19e May 1773, à Ferney
Mon Oncle essuie Madame un procédé de Mr de Richelieu qui m’afflige et dont il faut que vous soiez instruite.
Il va lui même vous mettre au fait de cette affaire. Cachez à Mr de Richelieu que vous la sçavez par nous. Je crois ce secret très nécessaire à garder. Vous êtes la réparatrice des torts et je mets toute mon espérence en vous.

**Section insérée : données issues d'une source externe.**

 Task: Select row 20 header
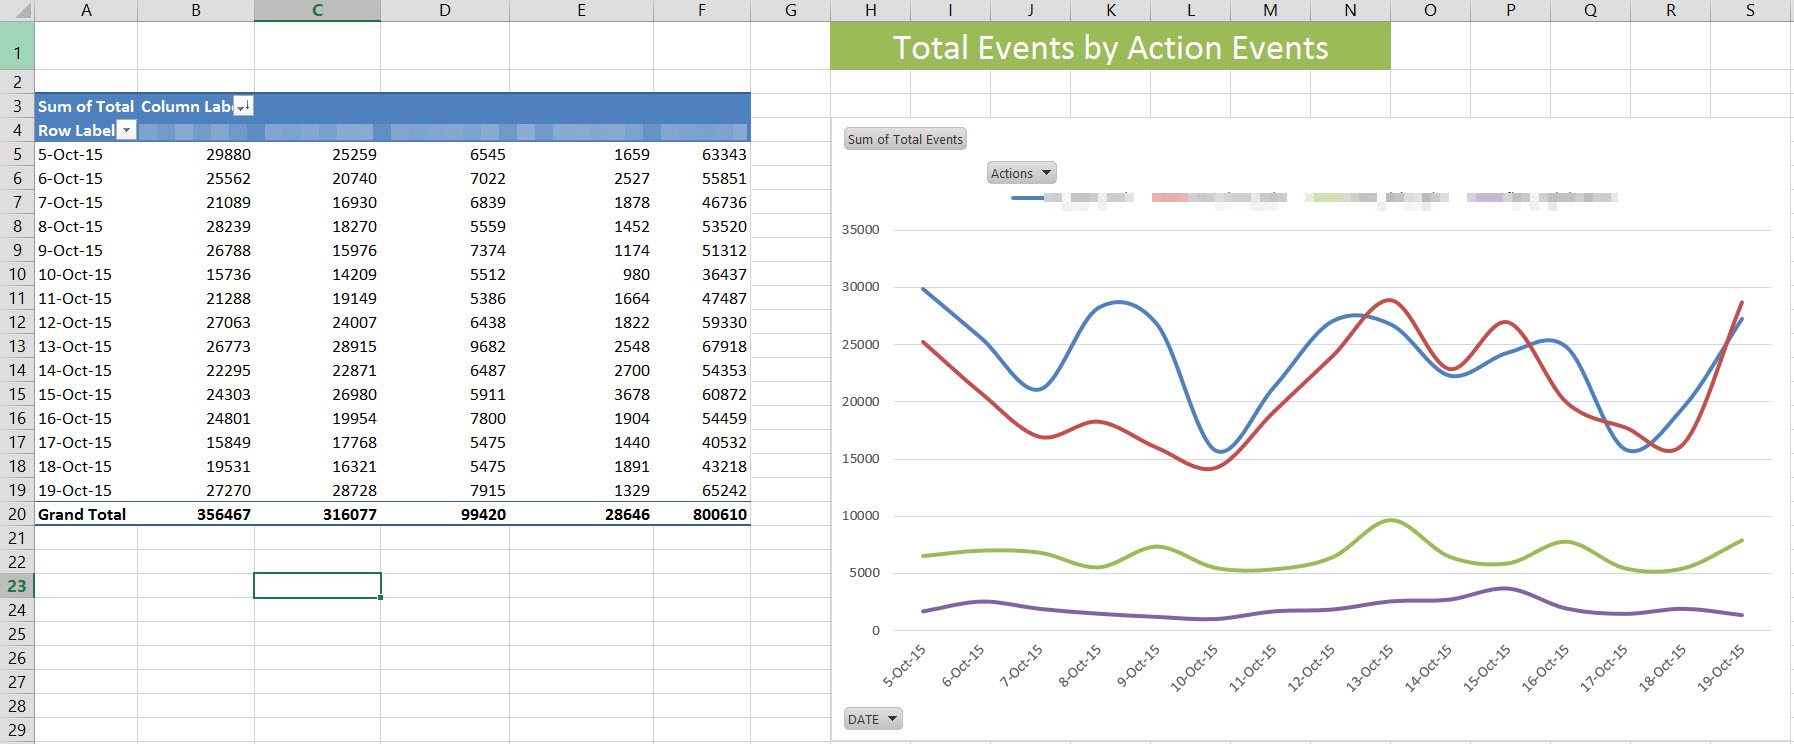[17, 514]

Ce que Madame Denis veut vous dire, Madame, c’est que Monsieur Le Maréchal de Richelieu vôtre ami vient de m’affliger d’une manière bien sensible pour un cœur qui lui est si tendrement attaché depuis plus de cinquante ans. Il m’accable d’abord de bontés au sujet des loix de Minos, il n’a jamais été si empressé avec moi, et le moment d’après il m’accable de dégoûts, il me traitte comme ses maitresses. Voicy le fait. Dans la chaleur de nos tendresse renaissantes je lui dédie les loix de Minos, et je me livre dans cette dédicace à tout ma passion pour lui. Il me promet et me donne sa parole d’honneur qu’il fera représenter les loix de Minos à Fontainebleau au mariage de Monsieur le Comte D’Artois. Sur cette parole je retire la pièce des mains des comédiens qui allaient la jouer, et je n’ai de confiance qu’en ses bontés.
Quelque temps après, Le Kain vient lui présenter la liste des pièces qu’on doit donner à Fontainebleau; il met dans cette liste plusieurs de mes pièces, et surtout les loix de Minos. Monsieur le Maréchal les raie toutes, et substitue à leur place le Catilina de Crebillon, et je ne sais quelles autres pièces barbares. Voilà ce qu’on me mande et ce que j’ai peine à croire. Je l’aime et je le respecte trop pour croire qu’il en ait usé ainsi avec moi dans le temps même qu’il me prodiguait les marques les plus flatteuses de l’amitié dont il m’a honoré depuis si longtemps.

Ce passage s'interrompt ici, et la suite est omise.